Feltheimer sendiri menyadari tidaklah mudah untuk terus
mencetak box-office dan bertarung
melawan studio-studio besar. Dan kenyataannya, memang sangatlah sulit untuk
memprediksi film yang akan jadi blockbuster.
Lionsgate sendiri pernah terpeleset. Salah satunya
adalah film yang digadang-gadang akan laris: Ender’s Game. Film military sci-fi. ini
hanya mencetak pendapatan kotor US$ 112 juta di seluruh dunia, sementara
anggarannya US$ 110 juta, belum lagi biaya pemasarannya yang tak murah.
Tantangan bagi Lionsgate sebagai jagoan dari kalangan mini studio memang tidaklah kecil.
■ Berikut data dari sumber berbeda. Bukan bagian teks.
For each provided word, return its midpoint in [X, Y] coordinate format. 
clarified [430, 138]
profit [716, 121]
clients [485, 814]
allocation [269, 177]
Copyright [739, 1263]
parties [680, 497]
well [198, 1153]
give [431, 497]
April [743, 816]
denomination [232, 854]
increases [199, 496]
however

Ada
semacam sifat di Hollywood bahwa sesuatu -- termasuk studio film -- yang sebelumnya tidak dikenal dan tiba-tiba tenar, seringkali terbakar habis. Seperti meteor menghujam bumi. Banyak studio berusia muda dapat menjaga biayanya tetap ramping di awal,
tapi begitu mereka mulai tenar, mereka
malah kepayahan untuk tetap efisien karena sulit menolak permintaan aktor dan sutradara yang
ingin honor lebih
banyak. Lihat saja New Line Cinewa, yang berdiri tahun 1967, yang akhirnya
menjadi divisi di Warner Bros. Mekar di tahun 1980-an, New Line yang sempat top
lewat trilogi Lord of the Rings, tapi kemudian melar dalam urusan anggaran untuk film-film yang ironisnya malah tidak terlalu laku.
![]() |
Divergent. Siap menjadi lumbung uang baru bagi Lionsgate |
Kini, di tengah sorotan kekaguman dan ancaman pemain besar, Feltheimer
terus berupaya mencari sumur-sumur pertumbuhan baru. Selain berencana
meneruskan sekuel ketiga The Hunger Games,
yakni Mockingjay, Feltheimer menyatakan akan
membuat kelanjutan Divergent, yaitu Insurgent. Bagi sejumlah pengamat,
kelanjutan dua film ini akan menjadi pundi-pundi uang bagi Lionsgate. Benar
tidaknya pendapat itu, tentu masih ditunggu. Yang pasti, Lionsgate telah
menjadi penantang serius The Big Six.